Maksudku— Benar-benar mati. Karena memang ada banyak sekali mayat bergelimpangan di kanan kiri jalanan.
Banyak dari tubuh manusia itu sudah membusuk dan mencipta bau tak sedap.
Orang-orang yang tersisa semuanya menggunakan masker hazmat. Alat penyaring pernapasan yang biasa digunakan orang-orang ketika berada di area berbahaya, atau di tempat dengan kontaminasi radioaktif nuklir.
Kota ini tetap berfungsi dengan aktivitas ala kadarnya. Mereka seakan tak mengacuhkan orang-orang mati di berbagai sudut bangunan.
Pemandangan ini mengingatkanku akan wabah Black Death di Eropa pada abad pertengahan.

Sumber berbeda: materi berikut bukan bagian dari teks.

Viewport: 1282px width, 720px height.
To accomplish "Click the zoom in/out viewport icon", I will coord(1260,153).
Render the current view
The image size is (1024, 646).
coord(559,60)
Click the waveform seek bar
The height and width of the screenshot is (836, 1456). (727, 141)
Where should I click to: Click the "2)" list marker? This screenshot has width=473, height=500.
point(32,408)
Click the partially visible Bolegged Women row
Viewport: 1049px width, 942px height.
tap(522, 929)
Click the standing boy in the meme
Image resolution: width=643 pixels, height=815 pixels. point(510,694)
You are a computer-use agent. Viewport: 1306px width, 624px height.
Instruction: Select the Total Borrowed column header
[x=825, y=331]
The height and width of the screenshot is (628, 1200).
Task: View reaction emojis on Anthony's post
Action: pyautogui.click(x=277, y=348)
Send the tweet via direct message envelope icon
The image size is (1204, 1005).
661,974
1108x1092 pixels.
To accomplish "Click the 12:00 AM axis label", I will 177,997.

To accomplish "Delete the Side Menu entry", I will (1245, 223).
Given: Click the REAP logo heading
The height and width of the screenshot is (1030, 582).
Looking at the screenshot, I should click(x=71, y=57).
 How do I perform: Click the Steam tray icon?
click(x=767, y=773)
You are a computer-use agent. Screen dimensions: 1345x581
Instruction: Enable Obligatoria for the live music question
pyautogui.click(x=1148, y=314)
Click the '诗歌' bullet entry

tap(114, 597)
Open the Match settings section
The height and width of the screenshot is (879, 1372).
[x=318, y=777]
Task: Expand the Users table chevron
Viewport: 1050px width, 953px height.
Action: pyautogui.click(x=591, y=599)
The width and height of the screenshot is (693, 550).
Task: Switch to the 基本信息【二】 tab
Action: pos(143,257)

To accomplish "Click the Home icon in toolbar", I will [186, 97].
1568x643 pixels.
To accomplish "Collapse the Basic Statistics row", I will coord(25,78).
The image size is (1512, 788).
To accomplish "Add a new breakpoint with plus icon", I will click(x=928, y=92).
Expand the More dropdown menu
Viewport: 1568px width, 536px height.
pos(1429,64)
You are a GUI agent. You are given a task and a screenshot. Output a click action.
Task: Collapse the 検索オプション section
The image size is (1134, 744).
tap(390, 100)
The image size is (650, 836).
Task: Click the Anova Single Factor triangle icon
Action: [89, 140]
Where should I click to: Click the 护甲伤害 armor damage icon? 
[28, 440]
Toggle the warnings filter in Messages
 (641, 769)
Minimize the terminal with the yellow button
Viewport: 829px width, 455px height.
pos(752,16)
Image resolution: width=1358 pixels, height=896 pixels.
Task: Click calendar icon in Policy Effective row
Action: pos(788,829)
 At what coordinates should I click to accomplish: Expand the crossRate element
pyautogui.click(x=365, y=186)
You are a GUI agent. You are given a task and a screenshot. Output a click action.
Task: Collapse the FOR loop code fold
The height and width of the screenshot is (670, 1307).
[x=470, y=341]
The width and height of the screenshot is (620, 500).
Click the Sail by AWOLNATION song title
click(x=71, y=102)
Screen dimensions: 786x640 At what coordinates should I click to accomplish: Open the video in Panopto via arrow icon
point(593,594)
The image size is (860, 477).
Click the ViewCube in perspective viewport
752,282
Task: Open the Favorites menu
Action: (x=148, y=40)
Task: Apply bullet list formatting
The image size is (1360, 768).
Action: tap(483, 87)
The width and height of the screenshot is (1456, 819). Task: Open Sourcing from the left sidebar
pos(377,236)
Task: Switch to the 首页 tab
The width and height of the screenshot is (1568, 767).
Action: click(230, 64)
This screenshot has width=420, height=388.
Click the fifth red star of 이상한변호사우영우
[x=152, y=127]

Mereka bilang lebih dari setengah populasi telah meninggal akibat penyakit misterius.
Lantas apa hal yang sama tengah terjadi dengan negeri ini? Karena sepanjang pengamatanku, situasiku terlihat seperti berada di tengah wabah mematikan. Aku mungkin akan terinfeksi mati jika berani membuka masker pelindung di wajah.
Rena berjalan lebih dahulu. Dia membawa ransel berisi ragam perbekalan seperti; Air, Biskuit, tali, senter, powerbank, sampai ke peralatan pertolongan pertama.
Langkahnya terhenti, ia terdiam sambil menatap kearah langit, tak lama kemudian, orang-orang di sekelilingku terhenti dari aktivitasnya dan melakukan hal serupa.
Semua orang melihat kearah langit dengan mulut menganga.
Didorong rasa penasaran, aku ikut menoleh ke atas.